Casier judiciaire : comprendre les bulletins n° 1, n° 2 et n° 3

La plupart des personnes qui recherchent des informations sur leur casier judiciaire ne s'intéressent pas à la procédure pénale française par curiosité. Elles ont reçu une offre d'emploi mentionnant une vérification d'antécédents, un dossier de naturalisation en cours d'examen à la préfecture, une demande de licence ou d'agrément, ou craignent qu'une ancienne condamnation ne resurgisse au pire moment. La question sous-jacente est toujours la même : qu'est-ce qui est réellement inscrit à mon sujet, et qui peut le consulter ?
La réponse honnête est qu'il existe un seul fichier national et trois fenêtres différentes ouvertes sur ce fichier, et ces trois fenêtres montrent des informations très différentes à des destinataires très différents. Savoir par quelle fenêtre un organisme regarde permet de comprendre presque tout : ce qu'il peut voir, ce que vous êtes obligé de lui remettre, et ce que vous pouvez faire pour modifier ce qui y figure. Cette page présente les trois bulletins, la façon d'obtenir celui qui vous appartient, et les voies par lesquelles une condamnation finit par ne plus être visible.

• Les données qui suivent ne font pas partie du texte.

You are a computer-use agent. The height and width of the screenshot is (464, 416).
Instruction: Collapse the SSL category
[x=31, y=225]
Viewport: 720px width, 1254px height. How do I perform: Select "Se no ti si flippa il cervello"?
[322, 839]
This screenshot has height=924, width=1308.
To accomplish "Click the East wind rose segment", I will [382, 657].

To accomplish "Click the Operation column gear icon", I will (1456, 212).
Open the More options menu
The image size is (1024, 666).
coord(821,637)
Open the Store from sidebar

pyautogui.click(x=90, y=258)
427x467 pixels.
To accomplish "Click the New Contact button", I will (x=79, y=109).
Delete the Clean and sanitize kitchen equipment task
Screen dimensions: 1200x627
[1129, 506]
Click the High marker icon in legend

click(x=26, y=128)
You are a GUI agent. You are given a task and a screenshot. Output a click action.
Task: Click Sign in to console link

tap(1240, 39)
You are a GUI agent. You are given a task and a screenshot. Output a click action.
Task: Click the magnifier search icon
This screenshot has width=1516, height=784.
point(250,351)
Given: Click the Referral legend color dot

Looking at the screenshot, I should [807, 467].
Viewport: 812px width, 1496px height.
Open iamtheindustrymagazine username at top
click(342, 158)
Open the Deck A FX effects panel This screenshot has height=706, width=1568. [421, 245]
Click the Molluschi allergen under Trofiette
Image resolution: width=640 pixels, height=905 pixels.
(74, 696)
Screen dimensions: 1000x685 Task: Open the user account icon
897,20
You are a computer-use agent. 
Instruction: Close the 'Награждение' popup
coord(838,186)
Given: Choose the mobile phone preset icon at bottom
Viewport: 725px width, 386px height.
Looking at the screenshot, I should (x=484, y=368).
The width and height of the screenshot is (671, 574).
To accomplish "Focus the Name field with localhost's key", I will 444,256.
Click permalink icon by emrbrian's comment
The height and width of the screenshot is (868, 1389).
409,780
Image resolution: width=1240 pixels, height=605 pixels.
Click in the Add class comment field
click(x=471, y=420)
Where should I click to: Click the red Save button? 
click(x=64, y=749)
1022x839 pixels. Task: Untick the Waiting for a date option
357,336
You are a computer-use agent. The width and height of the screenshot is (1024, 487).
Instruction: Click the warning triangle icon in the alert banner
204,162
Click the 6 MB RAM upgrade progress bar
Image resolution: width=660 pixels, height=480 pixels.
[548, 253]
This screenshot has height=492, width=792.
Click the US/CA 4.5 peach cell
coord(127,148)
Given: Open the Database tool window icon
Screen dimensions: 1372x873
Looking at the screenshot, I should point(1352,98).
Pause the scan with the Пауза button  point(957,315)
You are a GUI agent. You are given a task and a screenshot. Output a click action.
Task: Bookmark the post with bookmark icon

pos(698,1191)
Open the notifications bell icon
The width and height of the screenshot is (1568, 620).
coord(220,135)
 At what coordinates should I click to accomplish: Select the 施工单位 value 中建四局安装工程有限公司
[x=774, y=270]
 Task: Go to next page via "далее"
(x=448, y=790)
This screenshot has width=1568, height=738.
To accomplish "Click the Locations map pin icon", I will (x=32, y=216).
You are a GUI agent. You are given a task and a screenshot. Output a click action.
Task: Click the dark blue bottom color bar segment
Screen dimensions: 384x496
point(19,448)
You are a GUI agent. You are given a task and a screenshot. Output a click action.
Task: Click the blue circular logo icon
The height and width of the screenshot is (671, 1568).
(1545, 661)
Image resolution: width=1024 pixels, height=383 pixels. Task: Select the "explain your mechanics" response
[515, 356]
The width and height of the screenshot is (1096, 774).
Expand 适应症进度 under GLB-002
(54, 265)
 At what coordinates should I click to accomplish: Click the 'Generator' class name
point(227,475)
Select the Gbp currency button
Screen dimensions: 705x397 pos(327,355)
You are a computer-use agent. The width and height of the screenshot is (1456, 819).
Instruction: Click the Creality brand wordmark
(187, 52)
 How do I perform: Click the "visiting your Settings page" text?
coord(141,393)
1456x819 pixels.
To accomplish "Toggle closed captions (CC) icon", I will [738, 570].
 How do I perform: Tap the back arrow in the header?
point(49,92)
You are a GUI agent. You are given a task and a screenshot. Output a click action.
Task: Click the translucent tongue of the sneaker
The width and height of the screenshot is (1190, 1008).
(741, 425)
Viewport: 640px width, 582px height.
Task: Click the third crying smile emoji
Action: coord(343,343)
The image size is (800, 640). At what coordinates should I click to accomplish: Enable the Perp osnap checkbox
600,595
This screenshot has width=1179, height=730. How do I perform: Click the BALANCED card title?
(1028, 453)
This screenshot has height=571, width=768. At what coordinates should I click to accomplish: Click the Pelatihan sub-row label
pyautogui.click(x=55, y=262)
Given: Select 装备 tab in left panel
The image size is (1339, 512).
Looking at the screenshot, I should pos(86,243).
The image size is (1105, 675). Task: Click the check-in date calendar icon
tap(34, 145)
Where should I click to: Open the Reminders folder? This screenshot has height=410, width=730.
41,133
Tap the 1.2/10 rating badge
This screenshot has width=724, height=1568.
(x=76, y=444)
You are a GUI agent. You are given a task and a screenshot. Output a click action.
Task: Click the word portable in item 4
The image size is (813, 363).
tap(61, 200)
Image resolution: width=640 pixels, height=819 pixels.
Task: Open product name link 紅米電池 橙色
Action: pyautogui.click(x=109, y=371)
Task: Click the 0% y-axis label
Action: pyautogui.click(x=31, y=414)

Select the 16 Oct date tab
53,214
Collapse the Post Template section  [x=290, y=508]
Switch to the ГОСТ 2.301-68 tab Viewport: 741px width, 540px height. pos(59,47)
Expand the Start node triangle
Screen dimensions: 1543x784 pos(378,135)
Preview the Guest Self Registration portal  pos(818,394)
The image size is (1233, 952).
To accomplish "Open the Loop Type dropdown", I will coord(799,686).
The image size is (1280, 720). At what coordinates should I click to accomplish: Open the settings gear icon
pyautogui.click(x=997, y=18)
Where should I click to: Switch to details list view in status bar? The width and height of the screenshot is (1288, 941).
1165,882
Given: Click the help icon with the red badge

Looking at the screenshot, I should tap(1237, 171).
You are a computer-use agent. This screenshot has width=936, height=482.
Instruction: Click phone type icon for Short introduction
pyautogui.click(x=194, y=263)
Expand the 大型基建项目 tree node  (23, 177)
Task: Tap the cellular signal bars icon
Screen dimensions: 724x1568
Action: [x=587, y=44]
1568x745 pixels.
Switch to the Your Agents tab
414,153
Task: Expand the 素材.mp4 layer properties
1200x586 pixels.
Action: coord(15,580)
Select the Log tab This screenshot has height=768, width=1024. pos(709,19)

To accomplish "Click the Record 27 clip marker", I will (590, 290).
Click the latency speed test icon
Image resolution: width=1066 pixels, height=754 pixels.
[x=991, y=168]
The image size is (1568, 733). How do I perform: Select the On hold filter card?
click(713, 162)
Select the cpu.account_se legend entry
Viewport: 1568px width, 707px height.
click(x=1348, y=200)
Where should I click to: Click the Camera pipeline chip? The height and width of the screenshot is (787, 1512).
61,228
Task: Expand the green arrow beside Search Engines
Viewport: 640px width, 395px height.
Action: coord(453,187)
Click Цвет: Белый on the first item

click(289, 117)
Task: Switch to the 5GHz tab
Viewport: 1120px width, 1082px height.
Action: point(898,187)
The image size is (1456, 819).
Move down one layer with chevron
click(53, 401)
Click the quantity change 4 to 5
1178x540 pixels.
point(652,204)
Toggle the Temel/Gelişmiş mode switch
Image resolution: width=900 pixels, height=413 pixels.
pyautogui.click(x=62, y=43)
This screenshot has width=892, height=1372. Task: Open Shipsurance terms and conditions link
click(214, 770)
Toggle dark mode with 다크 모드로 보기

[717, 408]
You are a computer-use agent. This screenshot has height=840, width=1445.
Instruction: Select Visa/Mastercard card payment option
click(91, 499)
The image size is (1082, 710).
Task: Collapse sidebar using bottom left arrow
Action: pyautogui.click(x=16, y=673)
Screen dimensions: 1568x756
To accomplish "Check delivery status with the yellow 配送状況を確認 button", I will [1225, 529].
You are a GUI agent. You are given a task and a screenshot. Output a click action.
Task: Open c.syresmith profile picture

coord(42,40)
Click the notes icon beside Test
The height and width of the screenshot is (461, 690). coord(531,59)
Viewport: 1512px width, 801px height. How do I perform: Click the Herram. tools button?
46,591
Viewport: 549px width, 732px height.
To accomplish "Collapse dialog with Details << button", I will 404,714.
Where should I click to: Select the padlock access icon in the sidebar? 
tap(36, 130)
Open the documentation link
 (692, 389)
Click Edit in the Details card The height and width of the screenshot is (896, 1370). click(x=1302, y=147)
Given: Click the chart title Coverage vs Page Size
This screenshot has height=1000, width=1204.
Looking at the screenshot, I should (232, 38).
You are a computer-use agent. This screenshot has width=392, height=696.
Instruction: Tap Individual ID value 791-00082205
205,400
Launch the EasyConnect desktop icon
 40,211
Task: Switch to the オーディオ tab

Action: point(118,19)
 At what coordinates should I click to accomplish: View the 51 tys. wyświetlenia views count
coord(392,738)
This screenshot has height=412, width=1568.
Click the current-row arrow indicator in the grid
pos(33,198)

Informations vérifiées pour la dernière fois le 21 juillet 2026. Cette page présente des informations juridiques générales et ne constitue pas un conseil juridique.
Un seul fichier, trois bulletins
Le casier judiciaire national est un registre unique et centralisé tenu par le ministère de la Justice à Nantes. Toute condamnation prononcée par une juridiction française pour un crime ou un délit y est inscrite, ainsi que certaines contraventions et un ensemble de décisions civiles et administratives.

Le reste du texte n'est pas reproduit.